Brian Caffo Shares His Impression of the Massive Datasets Opening Workshop

The following post is from Brian Caffo, Associate Professor, Department of Biostatistics at the Johns Bloomberg Hopkins School of Public Health at Johns Hopkins University. He recently attended the opening workshop for the Massive Datasets Program.

Close up of Brian Caffo

Brian Caffo, Johns Hopkins University. Photo by Jay VanRensselaer.

SAMSI’s opening workshop for its Massive Datasets program was a resounding success. It brought together applied mathematicians, computer scientists and statisticians of various stripes together to self organize into likely fruitful collaborations. The conference included many talks and panels on methods developments and applications for analyzing large data sets. The conference was absolutely top notch. The speakers and organizers should be applauded.

To stop this blog post from being an entirely congratulatory exercise, however, I’d like to raise some points of discussion for the relevant fields.  It was inescapable to notice that a prevailing style of methodology research exists from the talks at SAMSI. Particularly, researchers search for the core elements of commonality in massive data set problems and go after them with general solutions that would apply across settings.  The goal is then new methodology that applies broadly. This has been the model for statistics, applied mathematics and computer science for quite some time.

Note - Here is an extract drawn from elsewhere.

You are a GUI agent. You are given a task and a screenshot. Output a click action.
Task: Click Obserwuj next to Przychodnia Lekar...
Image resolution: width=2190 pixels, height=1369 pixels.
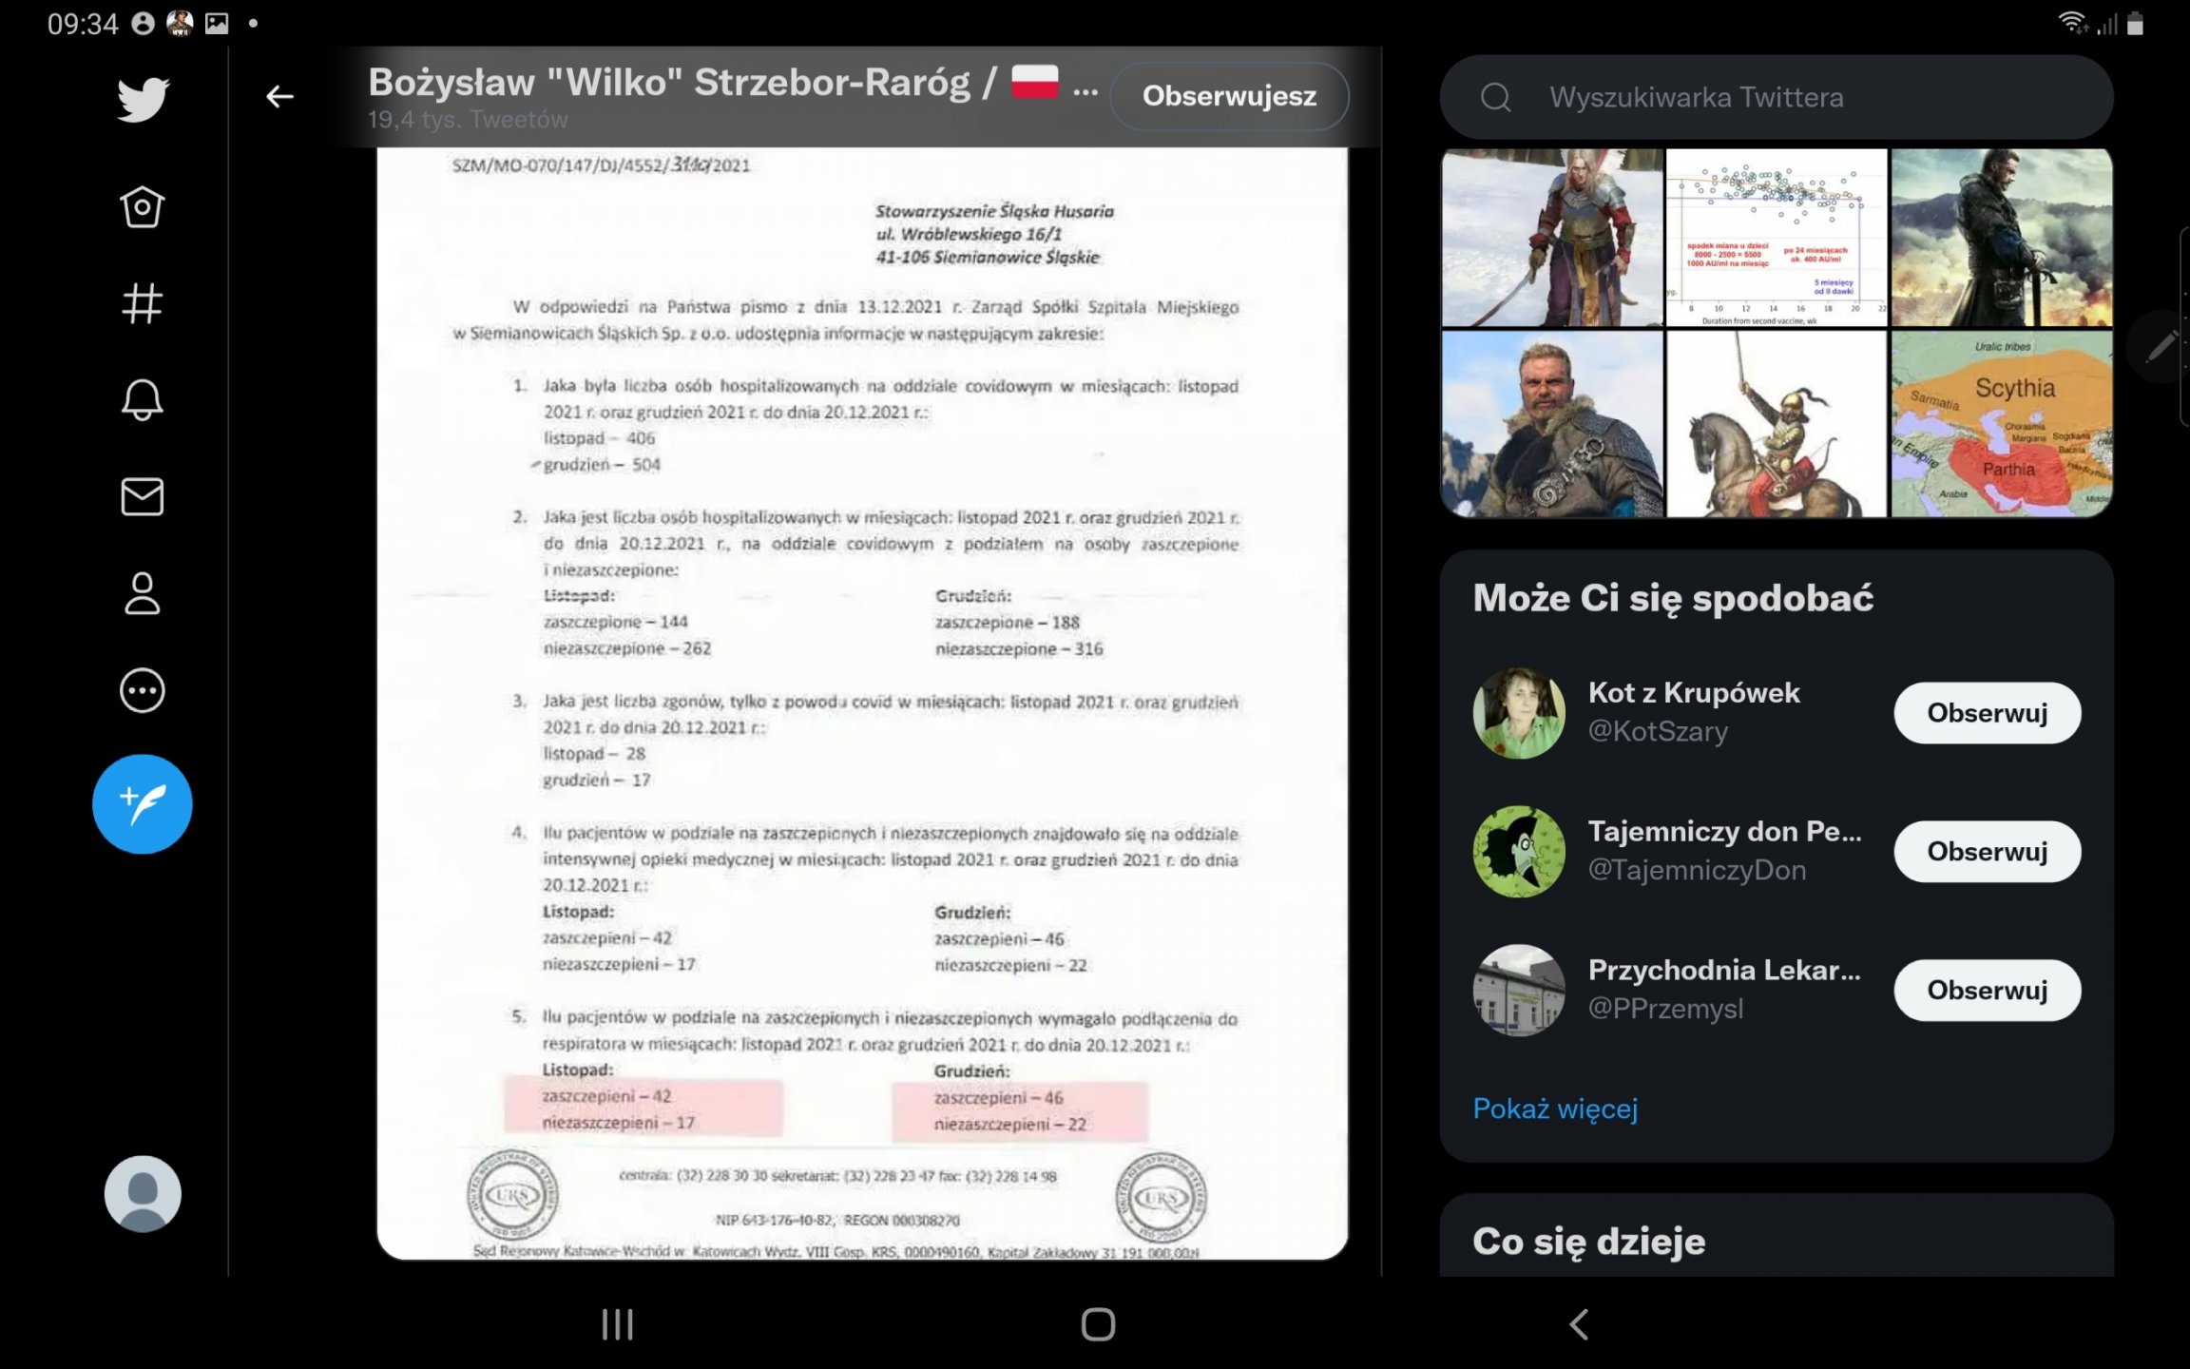1987,991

My question is, “Is this model sufficient for the challenge of big data?” An alternative strategy would be to focus on specific big data problems. The concern being that when focusing on the general, interesting specific aspects of a unique large data set get lost. So, for example, instead of worrying about general theory, such as computational orders of magnitude, asymptotics and optimality,  worrying about successfully fitting meaningful models on giant benchmark data sets that serve as rallying points. My guess, is that this strategy might serve better for bringing researchers together to work collaboratively, or even competitively towards common goals.

These points notwithstanding it was a great conference.  My experience probably mirrored others in that I learned quite a bit, got a chance to catch up with friends and got to meet great researchers that will likely result in collaborations.